AC: With Promised Lands, I think your writing has become more confident and smooth. Do you agree?
EC: Yeah, I like this book so much better than The Raven's Bride. That was a
love story, a smaller, easier book. But I wanted to write
something bigger and that meant more. Promised Lands is an epic with a
lot of war, a lot of violence. I found myself saying when
promoting the book that "This is not a book about the war. It's
about individuals caught up in the war." And it is that, but it
is also about the war. I realize that people don't want to read
war books in the same way that they want to read love stories. It
can be intimidating if you know you're about to head off into a journey
that's going to involve a lot of heartache. But I think it's
worth it to the reader. I wouldn't have written a book that I
didn't want to read.
AC: The title Promised
Lands sounds very romantic and
similarly the book jacket has a landscape bathed in rose-colored
light. But after you read it, the title drips with irony. Why did you choose it?
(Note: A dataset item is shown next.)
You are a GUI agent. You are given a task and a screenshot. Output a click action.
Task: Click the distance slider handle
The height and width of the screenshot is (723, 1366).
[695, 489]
EC: They had nixed 17 titles -- Louis Black made up this
one. And I like it. I had to have a title the next day
because Doubleday was going to print their catalogue. My favorite
title was The Gates of the Presidio. They said: "No one will know what a 'presidio' is." Or The Fires of Goliad. They
said people wouldn't know how to pronounce it.
And I don't think the cover conveys the emotions of the story. But the original cover they sent me looks like southern Utah in the
middle of a drought instead of Texas during the rainy season! (She slips off the dust-jacket of her book
to reveal the original jacket she keeps hidden beneath.) We have here some sort of vegetation that resembles tumbleweed. A
mountain! And a dead cow. They obviously couldn't decide
whether to market it as a romance or a Western! So I went to the
bookstore and got a bunch of books with South Texas vegetation and sent
them, circling the mesquite trees. "Here's a mesquite
tree." "A scrub oak would be appropriate." "Purple phlox to
go with the sky if you're looking for color coordination."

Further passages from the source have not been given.